EXTRACT PROVIDED:
A ES newbie here.
I've got documents in the following format and basically try to loop through all users data to find 2000 users within 100Km from his location excluding any users associated with the blocked_ids.
{
"name": "user1",
"active": true,
"location": { "lat": 21, "lon": 80 },
"blocked_ids": [ "19", "83", "486", ... ]
},
{
"name": "user2",
"active": true,
"location": { "lat": 22, "lon": 81 },
"blocked_ids": [ "7", "8", "148", ... ]
},
:
So, first off, on my PHP application, I retrieve a chunk of every 200 users with scorll API. then, loop the chunk through with the following query:
return [
"index" => "users",
"type" => "doc",
"body" => [
"size" => 2000,
"query" => [
"bool" => [
"must" => [
[ "match" => [ "active" => true ] ],
],
"must_not" => [
"ids" => [
"values" => $excludedIds
],
],
"filter" => [
'geo_distance' => [
'distance' => "100km",
"distance_type" => "plane",
'location' => [
"lat" => $lat,
"lon" => $lng
]
]
]
]
]
]
];
here, $excludedOds, $lat, and $lng are PHP variables extracted from the chunk. But, the execution time I measured was too long. I observed the size of query result, currently 2000, affect the execution time greatly. How can I achieve faster query result? Any tips or enlightments would greatly be appreciated.

DIRECTIONS: Extract the whole forum post above about speeding up an Elasticsearch geo-distance query, reproducing every line unchanged.

ROWS:
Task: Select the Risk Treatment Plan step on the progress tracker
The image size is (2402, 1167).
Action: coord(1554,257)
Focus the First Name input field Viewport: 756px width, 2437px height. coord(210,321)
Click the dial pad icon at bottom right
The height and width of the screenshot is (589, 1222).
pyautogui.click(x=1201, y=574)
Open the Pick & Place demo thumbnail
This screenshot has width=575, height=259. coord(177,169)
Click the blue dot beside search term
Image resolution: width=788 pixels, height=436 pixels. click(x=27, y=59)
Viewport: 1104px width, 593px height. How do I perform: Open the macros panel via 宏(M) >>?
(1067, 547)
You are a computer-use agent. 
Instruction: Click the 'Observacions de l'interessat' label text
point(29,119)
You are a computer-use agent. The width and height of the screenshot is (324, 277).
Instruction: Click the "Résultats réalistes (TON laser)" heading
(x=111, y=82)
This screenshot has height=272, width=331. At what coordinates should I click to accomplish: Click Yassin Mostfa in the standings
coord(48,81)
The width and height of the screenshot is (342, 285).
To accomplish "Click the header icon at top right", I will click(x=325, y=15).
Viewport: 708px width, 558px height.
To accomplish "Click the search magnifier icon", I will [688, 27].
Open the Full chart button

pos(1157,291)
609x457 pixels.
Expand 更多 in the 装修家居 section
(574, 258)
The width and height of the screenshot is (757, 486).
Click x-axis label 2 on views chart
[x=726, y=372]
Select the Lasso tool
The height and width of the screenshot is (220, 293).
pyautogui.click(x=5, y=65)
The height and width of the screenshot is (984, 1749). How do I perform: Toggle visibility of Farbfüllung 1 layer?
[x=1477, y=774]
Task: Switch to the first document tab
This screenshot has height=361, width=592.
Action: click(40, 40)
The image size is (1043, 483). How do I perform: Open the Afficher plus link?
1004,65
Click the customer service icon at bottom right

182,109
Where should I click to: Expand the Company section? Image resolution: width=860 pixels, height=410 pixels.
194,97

RESPONSE:
A ES newbie here.
I've got documents in the following format and basically try to loop through all users data to find 2000 users within 100Km from his location excluding any users associated with the blocked_ids.
{
"name": "user1",
"active": true,
"location": { "lat": 21, "lon": 80 },
"blocked_ids": [ "19", "83", "486", ... ]
},
{
"name": "user2",
"active": true,
"location": { "lat": 22, "lon": 81 },
"blocked_ids": [ "7", "8", "148", ... ]
},
:
So, first off, on my PHP application, I retrieve a chunk of every 200 users with scorll API. then, loop the chunk through with the following query:
return [
"index" => "users",
"type" => "doc",
"body" => [
"size" => 2000,
"query" => [
"bool" => [
"must" => [
[ "match" => [ "active" => true ] ],
],
"must_not" => [
"ids" => [
"values" => $excludedIds
],
],
"filter" => [
'geo_distance' => [
'distance' => "100km",
"distance_type" => "plane",
'location' => [
"lat" => $lat,
"lon" => $lng
]
]
]
]
]
]
];
here, $excludedOds, $lat, and $lng are PHP variables extracted from the chunk. But, the execution time I measured was too long. I observed the size of query result, currently 2000, affect the execution time greatly. How can I achieve faster query result? Any tips or enlightments would greatly be appreciated.